Dispatches: Living with Aids (C4)
Is This the Worst Weather Ever? (ITV1)
IN the last 20 years, 26 million Africans have died of Aids. Another 26 million are HIV positive, including one in five Zambians. Most expect to die before they are 38. These were the bare facts behind Dispatches: Living with Aids. But the reality was much more horrific.
Film-maker Sorious Samura, whose previous work includes Living with Refugees, a video diary of life in a refugee camp, spent a month working as an orderly in Lewanika Hospital in Mongu in eastern Zambia. The result must have been as close to hell as it is possible to find on earth.
There was a chronic shortage of food and drugs, and when drugs did become available, the doctors distributed them on a first-come first-served basis, in the knowledge that they could help just a fraction of their patients.
Sanitary conditions were abysmal. There was frequently no running water, and while one family washed the dead body of their loved one in the mortuary wash room, another family waited to get in. The mortuary freezer regularly broke down.
A 14-year-old boy, an orphan who lost both his parents to Aids, was brought in, but was so small and weak Samura mistook him for an eight-year-old. A blood transfusion transformed him into an alert teenager laughing with his 16-year-old sister, but only served as a reminder of how most patients are unable to take advantage of this treatment.

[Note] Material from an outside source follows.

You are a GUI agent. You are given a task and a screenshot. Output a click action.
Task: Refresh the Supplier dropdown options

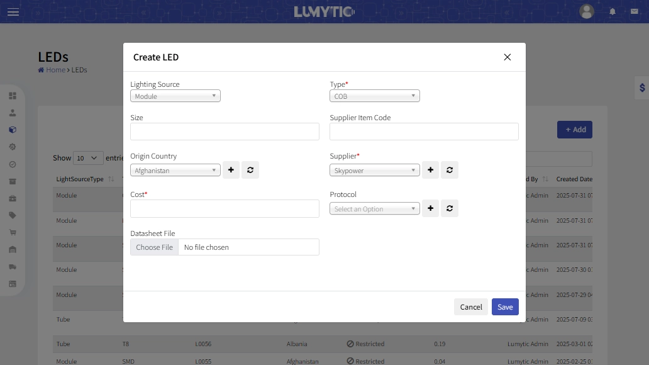pos(450,170)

Samura did not flinch from looking at the causes of this epidemic: reluctance to change sexual behaviour, and a mistrust of condoms. An Aids awareness event in a nightclub fell on deaf ears, with clubbers more interested in getting drunk and having sex. A church pastor preached against using condoms, urging abstinence instead, leaving a horrified Samura saying: "This policy is nothing short of murder."
Most depressing of all was Joshua, a young man who reasoned that because he was already HIV positive there was no reason to use a condom. He preferred "flesh to flesh". How would he feel if someone who was HIV positive had sex with his sister? Joshua pondered for a moment before answering: "Nothing".
It was a culture where respect for life, both their own and other people's, had been stripped away, where there was only despair and grief, and if the hospital could have been in a war zone, the war was clearly being lost. It was hard to argue with Samura's conclusion that: "This place if f*cked."
Is This the Worst Weather Ever? was the first of a four part series presented by Craig Doyle looking at extreme weather conditions. Last night took in the destructive power of hurricanes, with floods, tornadoes and heatwaves lined up for later in the week.
It was really a chance to show some spectacular footage of hurricanes in action, and the devastation left behind, a kind of When Animals Attack for weather watchers. The inclusion of the 1987 Great Storm which hit the south of England, technically not a hurricane, almost made you feel sorry for Michael Fish, once again forced to defend his infamous remark that a hurricane wasn't on the way, and there were tantalisingly brief interviews with two storm chasers - who go to great lengths to put themselves in danger - who could surely merit a documentary of their own.